My primary areas of research are paleoclimatology and dendrochronology with an especial focus on hydroclimate variability. More particularly, I use tree rings to understand past and present shifts in water: its supply, its frequency, and its overall trends through time. Through examining and reconstructing past climate, I provide context for current weather patterns and for potential future ones under a warming climate. As an early career researcher, I predominantly study questions involving inter- and intra-annual precipitation variability, frequency and return-intervals of droughts and pluvials, and changes in river streamflow.
My previous research has focused on the Sierra Nevada and western United States. For example, during my Master’s, I reconstructed Truckee River streamflow, extending our knowledge of the basin by over 400 years. That study revealed a steady decrease in river flow and an overall decrease in pluvial lengths starting in the 1850s, findings which may have large consequences for future water management. Through this project and others, I have a strong grounding in assessing tree-ring climatological signals and reconstructing past hydroclimate.


My current doctoral research has applied these skills to the U.S. Midwest, a landscape especially challenging for dendrochronological research due to its extensive human modification. With climate change making weather more uncertain, I am interested in deepening our knowledge of past and current sub-annual shifts in regional hydroclimate, especially the seasonality and variability of precipitation. These reconstructions employ process-based modeling and newer metrics such as earlywood and latewood. In addition, I am applying new tree-ring techniques to understand and reconstruct Iowa river basin streamflow, a project aimed to assist with future flood management.
My future research will continue to focus on questions of past climate. In particular, I wish to explore further how tree rings can reflect and reconstruct non-traditional hydroclimate variables such as vapor pressure deficit and wet-day frequency. These studies, in turn, I hope to use to provide context for current trends and variability under a warming climate with analogues from the past. Further, I would also like to focus on less-studied regions such as the U.S. Great Basin which would benefit from long-term climate perspectives.
Publications:
- Gangopadhyay, S., et al. (in review). Potential Flood Events in the Lower Missouri River Basin Over Multiple Centuries Identified Using Tree-ring Based Multi-Model Streamflow Reconstructions.

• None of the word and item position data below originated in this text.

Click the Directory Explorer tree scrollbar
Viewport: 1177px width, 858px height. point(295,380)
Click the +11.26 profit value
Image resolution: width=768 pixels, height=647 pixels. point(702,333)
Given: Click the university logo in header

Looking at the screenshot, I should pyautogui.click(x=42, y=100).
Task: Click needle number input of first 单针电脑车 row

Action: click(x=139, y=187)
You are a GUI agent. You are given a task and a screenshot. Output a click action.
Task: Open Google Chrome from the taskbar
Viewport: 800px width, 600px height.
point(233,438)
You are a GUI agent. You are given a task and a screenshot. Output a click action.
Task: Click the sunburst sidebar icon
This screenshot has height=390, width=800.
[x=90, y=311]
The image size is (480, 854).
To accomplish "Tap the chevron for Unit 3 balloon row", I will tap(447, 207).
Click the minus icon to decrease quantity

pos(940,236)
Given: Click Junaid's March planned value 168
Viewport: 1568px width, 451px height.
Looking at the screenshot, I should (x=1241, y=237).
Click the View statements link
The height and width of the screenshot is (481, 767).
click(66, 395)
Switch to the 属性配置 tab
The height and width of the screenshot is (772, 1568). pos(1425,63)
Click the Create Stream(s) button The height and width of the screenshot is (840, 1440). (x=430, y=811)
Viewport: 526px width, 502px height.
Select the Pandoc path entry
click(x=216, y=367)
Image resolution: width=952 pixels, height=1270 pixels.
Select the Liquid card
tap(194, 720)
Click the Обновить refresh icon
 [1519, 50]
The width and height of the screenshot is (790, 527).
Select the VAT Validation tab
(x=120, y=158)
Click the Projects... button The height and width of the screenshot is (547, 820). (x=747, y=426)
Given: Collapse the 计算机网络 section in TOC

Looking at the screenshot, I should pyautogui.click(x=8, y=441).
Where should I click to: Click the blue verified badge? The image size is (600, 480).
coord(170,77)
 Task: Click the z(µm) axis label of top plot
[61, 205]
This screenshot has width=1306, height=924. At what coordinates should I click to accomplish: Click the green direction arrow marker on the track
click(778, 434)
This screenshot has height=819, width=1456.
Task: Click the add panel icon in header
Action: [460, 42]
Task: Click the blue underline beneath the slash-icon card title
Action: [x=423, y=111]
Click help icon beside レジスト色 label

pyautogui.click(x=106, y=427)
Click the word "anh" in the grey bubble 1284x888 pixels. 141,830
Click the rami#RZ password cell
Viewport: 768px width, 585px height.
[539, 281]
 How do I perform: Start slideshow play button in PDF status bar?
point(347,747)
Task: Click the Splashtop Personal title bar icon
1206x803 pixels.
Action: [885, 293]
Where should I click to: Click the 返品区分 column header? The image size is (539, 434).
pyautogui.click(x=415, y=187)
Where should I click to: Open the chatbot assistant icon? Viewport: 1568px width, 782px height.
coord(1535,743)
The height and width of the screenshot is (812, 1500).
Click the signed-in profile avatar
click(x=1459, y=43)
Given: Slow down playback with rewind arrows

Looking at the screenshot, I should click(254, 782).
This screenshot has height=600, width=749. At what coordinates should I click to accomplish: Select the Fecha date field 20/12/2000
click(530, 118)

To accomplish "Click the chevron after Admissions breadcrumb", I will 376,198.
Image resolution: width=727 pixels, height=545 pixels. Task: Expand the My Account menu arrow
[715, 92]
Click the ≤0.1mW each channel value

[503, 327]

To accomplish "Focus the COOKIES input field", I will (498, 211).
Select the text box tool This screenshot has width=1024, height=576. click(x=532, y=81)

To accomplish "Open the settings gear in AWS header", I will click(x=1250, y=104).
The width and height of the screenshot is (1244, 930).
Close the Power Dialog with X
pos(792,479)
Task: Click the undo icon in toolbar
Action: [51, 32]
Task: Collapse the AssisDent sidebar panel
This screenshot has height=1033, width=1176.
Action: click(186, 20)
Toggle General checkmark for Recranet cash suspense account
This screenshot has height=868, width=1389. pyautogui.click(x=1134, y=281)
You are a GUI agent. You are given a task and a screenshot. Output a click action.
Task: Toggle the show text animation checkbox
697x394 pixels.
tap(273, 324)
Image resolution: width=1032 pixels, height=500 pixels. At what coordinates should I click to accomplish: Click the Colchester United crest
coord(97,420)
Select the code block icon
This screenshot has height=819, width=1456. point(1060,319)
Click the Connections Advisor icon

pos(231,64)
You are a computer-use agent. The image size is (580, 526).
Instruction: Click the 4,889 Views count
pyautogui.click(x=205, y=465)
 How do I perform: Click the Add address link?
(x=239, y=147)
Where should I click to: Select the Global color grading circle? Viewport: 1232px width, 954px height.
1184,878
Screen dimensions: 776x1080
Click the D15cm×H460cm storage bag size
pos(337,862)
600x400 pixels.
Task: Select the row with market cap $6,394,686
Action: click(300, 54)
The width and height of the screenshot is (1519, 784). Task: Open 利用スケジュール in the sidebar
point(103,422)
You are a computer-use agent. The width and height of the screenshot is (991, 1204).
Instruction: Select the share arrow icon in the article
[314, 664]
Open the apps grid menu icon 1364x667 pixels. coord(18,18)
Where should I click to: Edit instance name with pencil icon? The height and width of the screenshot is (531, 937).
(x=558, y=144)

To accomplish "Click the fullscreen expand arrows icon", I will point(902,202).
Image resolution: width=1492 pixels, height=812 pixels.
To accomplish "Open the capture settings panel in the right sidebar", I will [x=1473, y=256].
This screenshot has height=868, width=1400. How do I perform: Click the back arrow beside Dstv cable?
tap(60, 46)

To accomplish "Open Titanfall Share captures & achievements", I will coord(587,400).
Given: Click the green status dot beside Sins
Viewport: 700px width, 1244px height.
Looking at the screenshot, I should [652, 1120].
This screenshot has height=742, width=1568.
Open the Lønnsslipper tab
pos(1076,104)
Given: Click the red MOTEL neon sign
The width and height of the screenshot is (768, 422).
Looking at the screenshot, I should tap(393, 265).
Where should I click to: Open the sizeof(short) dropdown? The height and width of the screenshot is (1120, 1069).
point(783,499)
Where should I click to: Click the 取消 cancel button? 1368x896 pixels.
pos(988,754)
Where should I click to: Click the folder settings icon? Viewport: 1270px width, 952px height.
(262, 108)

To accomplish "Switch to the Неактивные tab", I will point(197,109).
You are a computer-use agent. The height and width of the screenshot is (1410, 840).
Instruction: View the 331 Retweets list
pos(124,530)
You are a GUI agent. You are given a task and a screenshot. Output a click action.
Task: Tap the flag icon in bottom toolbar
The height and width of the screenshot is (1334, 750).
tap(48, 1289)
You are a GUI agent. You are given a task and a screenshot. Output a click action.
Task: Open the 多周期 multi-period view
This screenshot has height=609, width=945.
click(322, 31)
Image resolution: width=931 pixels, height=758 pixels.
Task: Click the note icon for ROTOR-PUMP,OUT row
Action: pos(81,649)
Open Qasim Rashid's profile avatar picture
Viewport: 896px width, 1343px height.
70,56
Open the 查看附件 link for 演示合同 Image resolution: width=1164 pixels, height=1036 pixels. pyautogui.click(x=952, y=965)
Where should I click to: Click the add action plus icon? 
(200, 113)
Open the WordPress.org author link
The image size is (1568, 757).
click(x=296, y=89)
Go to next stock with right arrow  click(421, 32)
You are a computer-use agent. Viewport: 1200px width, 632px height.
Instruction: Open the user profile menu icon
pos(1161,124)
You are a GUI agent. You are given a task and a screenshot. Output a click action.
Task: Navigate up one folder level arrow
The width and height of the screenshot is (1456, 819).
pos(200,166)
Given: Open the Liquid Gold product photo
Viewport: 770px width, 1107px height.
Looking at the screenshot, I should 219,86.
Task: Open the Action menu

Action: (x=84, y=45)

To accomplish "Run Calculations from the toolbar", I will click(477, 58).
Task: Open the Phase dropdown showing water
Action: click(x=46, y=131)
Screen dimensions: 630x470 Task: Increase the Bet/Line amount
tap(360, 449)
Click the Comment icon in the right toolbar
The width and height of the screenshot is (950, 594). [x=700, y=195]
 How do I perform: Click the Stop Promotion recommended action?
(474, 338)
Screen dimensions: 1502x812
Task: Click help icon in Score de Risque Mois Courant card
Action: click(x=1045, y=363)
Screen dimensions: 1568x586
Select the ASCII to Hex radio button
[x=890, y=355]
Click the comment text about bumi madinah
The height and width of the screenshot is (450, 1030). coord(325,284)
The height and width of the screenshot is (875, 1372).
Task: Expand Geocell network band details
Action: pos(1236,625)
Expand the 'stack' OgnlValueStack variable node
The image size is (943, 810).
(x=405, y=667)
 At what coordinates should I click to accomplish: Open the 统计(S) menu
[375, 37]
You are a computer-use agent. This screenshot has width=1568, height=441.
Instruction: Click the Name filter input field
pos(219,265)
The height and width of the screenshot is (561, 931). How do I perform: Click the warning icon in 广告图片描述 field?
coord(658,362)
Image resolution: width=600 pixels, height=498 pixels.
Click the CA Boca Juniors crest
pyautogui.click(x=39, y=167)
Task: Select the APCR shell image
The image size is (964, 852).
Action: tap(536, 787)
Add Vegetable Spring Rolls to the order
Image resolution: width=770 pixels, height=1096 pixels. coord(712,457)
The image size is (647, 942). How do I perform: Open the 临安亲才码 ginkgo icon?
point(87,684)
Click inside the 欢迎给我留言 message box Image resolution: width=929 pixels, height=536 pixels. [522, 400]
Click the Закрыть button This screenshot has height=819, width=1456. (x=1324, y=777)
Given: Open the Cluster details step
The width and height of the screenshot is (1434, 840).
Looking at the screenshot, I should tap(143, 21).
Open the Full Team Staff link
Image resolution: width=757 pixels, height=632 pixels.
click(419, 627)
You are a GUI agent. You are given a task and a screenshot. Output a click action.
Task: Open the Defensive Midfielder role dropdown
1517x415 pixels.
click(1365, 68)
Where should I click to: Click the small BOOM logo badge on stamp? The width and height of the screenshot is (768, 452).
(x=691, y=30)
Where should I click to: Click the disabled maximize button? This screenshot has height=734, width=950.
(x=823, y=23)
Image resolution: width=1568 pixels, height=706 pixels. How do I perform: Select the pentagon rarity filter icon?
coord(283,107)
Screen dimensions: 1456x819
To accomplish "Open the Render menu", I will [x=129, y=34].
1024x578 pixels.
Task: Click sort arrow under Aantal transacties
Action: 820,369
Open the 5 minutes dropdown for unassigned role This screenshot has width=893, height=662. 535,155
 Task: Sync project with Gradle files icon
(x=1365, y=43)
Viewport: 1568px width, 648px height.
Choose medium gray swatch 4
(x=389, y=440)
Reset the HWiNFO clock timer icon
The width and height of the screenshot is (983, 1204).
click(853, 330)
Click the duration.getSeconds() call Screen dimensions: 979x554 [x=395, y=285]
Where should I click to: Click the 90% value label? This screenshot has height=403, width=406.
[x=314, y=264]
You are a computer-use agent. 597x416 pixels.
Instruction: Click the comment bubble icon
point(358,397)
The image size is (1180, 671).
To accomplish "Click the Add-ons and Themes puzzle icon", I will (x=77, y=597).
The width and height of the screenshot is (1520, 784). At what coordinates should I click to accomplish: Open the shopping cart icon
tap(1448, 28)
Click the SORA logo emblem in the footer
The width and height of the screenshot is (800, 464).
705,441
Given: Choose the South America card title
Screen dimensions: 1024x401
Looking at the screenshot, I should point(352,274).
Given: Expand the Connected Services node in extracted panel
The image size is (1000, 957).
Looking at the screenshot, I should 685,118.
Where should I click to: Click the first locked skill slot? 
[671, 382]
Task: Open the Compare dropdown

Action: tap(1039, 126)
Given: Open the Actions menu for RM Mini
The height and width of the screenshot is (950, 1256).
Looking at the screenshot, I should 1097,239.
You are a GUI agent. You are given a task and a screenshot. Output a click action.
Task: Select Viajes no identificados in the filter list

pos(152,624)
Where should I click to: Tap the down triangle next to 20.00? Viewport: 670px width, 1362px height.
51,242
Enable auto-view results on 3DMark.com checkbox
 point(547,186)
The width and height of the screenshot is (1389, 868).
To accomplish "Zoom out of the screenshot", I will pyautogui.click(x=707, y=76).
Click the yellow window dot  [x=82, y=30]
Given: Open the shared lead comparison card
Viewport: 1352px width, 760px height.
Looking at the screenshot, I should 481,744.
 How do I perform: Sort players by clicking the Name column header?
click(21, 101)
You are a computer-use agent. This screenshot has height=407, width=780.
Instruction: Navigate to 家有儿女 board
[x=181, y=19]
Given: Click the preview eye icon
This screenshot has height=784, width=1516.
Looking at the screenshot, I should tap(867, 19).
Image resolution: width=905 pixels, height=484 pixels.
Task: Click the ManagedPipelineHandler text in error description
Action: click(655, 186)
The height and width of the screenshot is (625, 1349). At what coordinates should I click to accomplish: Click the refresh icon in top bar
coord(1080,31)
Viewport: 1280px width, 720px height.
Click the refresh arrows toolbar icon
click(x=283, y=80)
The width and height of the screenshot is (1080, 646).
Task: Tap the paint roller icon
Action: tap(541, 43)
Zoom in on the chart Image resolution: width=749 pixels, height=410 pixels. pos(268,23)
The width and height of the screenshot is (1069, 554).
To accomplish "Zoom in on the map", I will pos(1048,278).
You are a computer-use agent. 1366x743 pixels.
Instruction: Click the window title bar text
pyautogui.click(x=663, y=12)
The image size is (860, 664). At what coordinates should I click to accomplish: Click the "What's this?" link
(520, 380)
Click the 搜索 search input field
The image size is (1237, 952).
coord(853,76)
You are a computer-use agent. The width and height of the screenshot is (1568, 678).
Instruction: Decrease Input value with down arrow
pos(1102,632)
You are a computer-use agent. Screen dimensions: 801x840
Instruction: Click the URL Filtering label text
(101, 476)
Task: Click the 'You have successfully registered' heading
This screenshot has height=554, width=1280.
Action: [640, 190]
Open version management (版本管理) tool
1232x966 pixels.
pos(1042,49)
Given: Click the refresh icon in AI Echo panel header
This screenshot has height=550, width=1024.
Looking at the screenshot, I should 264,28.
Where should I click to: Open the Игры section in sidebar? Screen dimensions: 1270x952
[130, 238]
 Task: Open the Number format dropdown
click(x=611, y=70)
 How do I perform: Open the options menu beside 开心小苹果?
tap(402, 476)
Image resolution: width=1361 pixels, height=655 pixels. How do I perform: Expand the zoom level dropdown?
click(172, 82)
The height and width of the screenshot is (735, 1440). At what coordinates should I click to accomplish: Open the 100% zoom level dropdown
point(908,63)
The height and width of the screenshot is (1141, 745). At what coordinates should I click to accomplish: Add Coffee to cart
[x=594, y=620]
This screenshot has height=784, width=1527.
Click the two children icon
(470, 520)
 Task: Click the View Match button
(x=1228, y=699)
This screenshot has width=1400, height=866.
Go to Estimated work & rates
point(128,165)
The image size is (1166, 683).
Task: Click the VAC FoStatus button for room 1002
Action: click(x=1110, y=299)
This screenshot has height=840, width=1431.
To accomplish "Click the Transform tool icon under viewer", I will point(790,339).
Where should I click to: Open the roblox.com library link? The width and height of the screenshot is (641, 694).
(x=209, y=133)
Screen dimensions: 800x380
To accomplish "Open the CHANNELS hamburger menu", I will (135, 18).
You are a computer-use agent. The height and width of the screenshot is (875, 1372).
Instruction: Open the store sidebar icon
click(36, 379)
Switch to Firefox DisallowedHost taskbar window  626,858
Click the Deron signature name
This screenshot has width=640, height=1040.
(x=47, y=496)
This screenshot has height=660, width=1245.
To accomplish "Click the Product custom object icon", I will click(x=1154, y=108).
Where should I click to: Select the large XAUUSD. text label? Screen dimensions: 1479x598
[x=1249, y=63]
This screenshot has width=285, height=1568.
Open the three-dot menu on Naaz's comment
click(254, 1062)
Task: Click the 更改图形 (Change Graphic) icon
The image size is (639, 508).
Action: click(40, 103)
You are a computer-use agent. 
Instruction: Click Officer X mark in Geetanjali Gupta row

Water Resources Research.
- Rhee, G., et al. (2025). Topographic setting drives the imprint of the Madden-Julian Oscillation (MJO) on tree growth in the northern Sierra Nevada. International Journal of Climate. https://doi.org/10.1002/joc.70162
- Harris, V., and Csank, A. (2023). A New 500-Year Reconstruction of Truckee River Streamflow. Dendrochronologia, 79. https://doi.org/10.1016/j.dendro.2023.126093
- Harris, V. (2021). Trees and the Truckee River: Our Past, Our Future, and George Hardman (M.S. Thesis). Reno, NV: University of Nevada, Reno.
- Harris, V., et al. (in process). Influence of sub-annual precipitation and vapor pressure deficit on earlywood and latewood growth of Quercus alba. Journal of Geophysical Research: Biogeosciences.